実際問題,「商品・サービスというのは価格相応」なものである.
だから高い場合はそれなりに理由があるはずだ.
よって「価格が高いから」という断りの理由は本当の理由ではない可能性が高い.
そもそも「価格が高い」は理由ではなく,結果なのである.
「〇〇〇〇だから価格が高い」と思っているのである.
これをはき違えている人が多い.価格が高いと言われるとすぐ諦めるのだ.
こういう場合に真実を知る質問方法には
- いくらであれば買えるのですか?
- なぜ高いと思われるのですか?
などがある.これにより,もっと具体的な理由が出てくる.
- 競合がいくらだから,それより安ければよい.
- 必要ない機能がついている.機能を省いて安くしてほしい.
- 自分が決済出来る金額を超えている.
具体的な理由が出てこない場合はますます「価格が高い」は理由ではない.
ただの「当て馬」など別の要因を考えたほうがよい.
「価格を安くしろ」と言ってくるお客様に対する対処法は既に別の記事に書いているので,そちらを参照してほしい.
むしろ高く売ることを推奨している.
仕様を理由にされるケース
仕様を理由にされる場合,仕様が不足しているケースと十分すぎるケースがある.
不足している場合は何か別の提案をしない限り無理だろう.
また十分すぎるというのはいわゆるオーバースペックというものだ.
オーバースペックの場合,価格が十分安ければ問題ない.
通常オーバースペックの場合は予算もオーバーしていることが多い.
こうなると先ほどの「高いから買わない」と似たようなことになる.
この場合も対処法は一緒だ.
納期を理由にされるケース
納期が間に合わないという場合は詳細内容を聞くしかないが,本当に間に合わない場合はどうしようもない.

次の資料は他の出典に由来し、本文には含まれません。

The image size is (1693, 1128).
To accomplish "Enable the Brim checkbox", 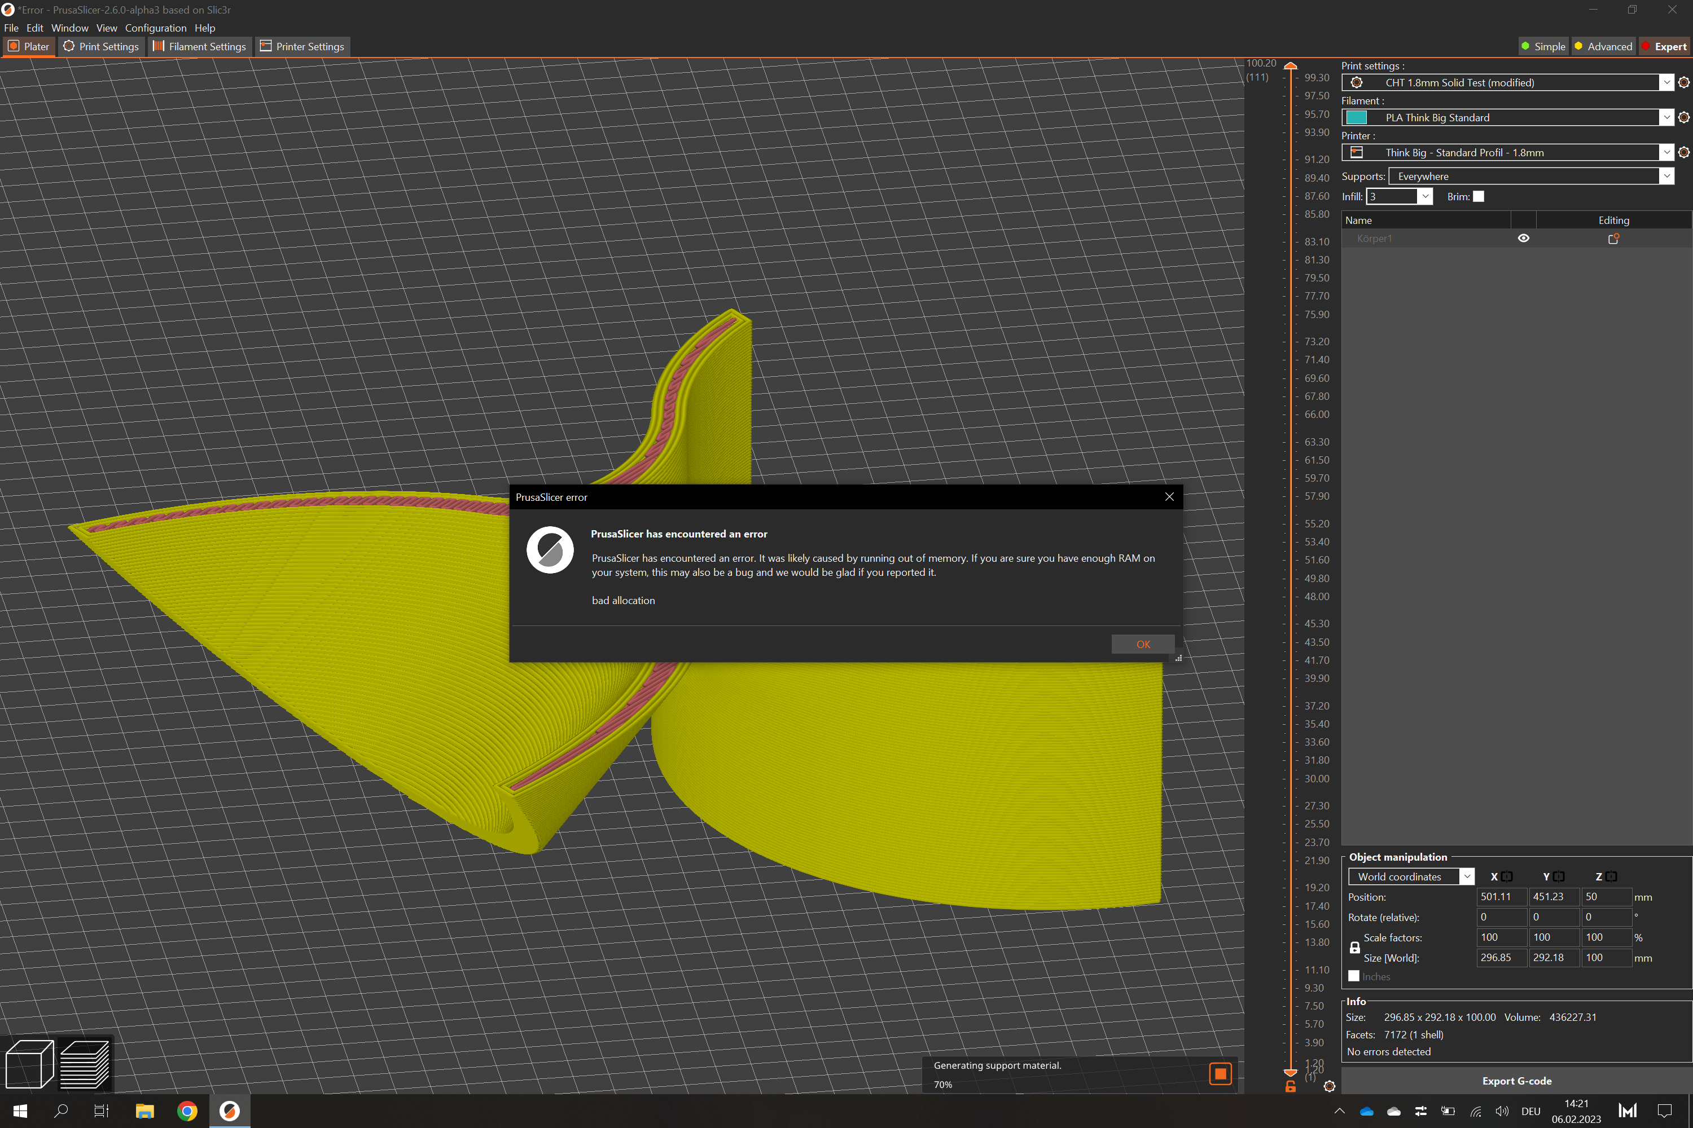I will 1478,196.
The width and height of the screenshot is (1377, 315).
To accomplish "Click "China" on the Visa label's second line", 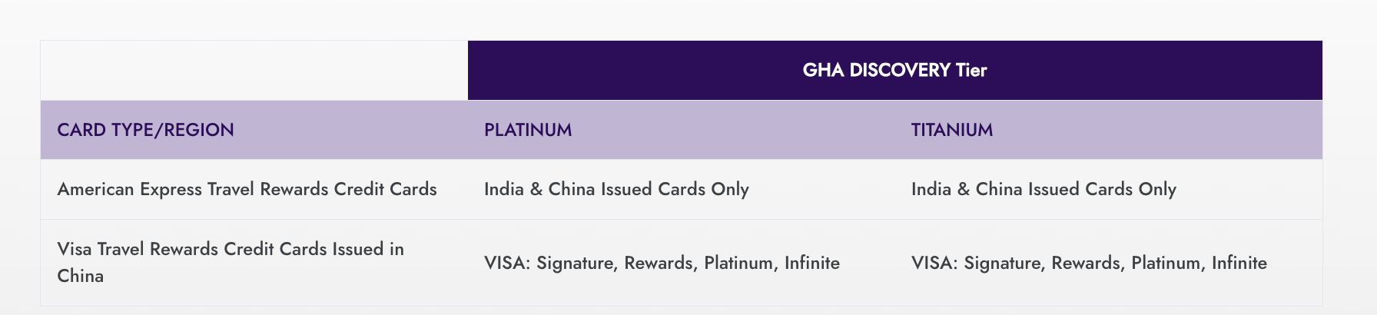I will tap(80, 276).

営業でどうこうできる問題ではないので製造部門など他の部署への助けを呼ぶしかない.
こういうことが起こらないように本社部門は日ごろから生産・在庫システムを構築しておく必要がある.
決済権がない人
決済権がない人が断ってくる場合はどうなるか.
一つあるのは
「稟議が下りない可能性がある」
と言われる場合.こういう場合は
「どういう時に稟議は下りないんですか?」
と聞くのである.しかし,それでも
「ちょっと分からないんです.」
と言われる場合は当て馬にされている可能性や営業側がしつこすぎてはっきり断ることができなかったために商談段階まで進んでしまって,お客様自身でも理由が分からない事態に陥っている可能性もある.

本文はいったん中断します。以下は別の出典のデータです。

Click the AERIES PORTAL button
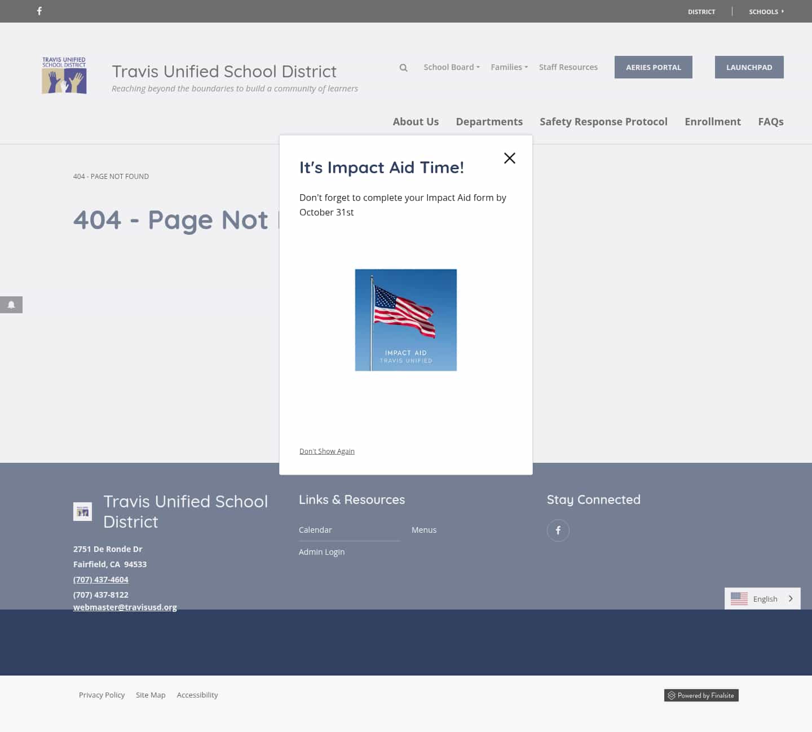812x732 pixels. 653,67
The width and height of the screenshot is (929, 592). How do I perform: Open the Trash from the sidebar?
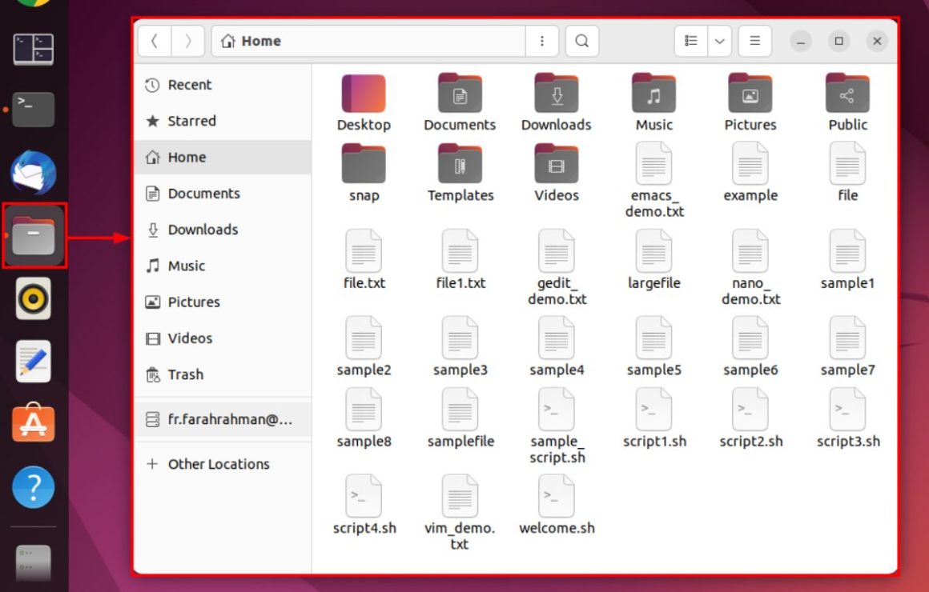tap(186, 374)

この辺りは微妙な状況なので経験や相手の気持ちを汲み取る能力の有る無しによって理由が判明する場合と判明しない場合がある.
言いたがらない場合に気を付けることはあまりしつこく聞いても良いことはないということだ.
無理やり聞いても,
- 嘘を言われるか
- 徹底的に嫌われるか
のどちらかしかない.つまり何も得することはない.やめておいた方が良い.
失注理由は前もって確認しておく
以上のように失注条件を商談時に確認しておけば,後から失注理由を聞く必要もないし,あらかじめ対応策を考えることも出来る.
これらは当たり前のことだと思っていたが,どうもそうでもないようなので改めて記事にしてみた.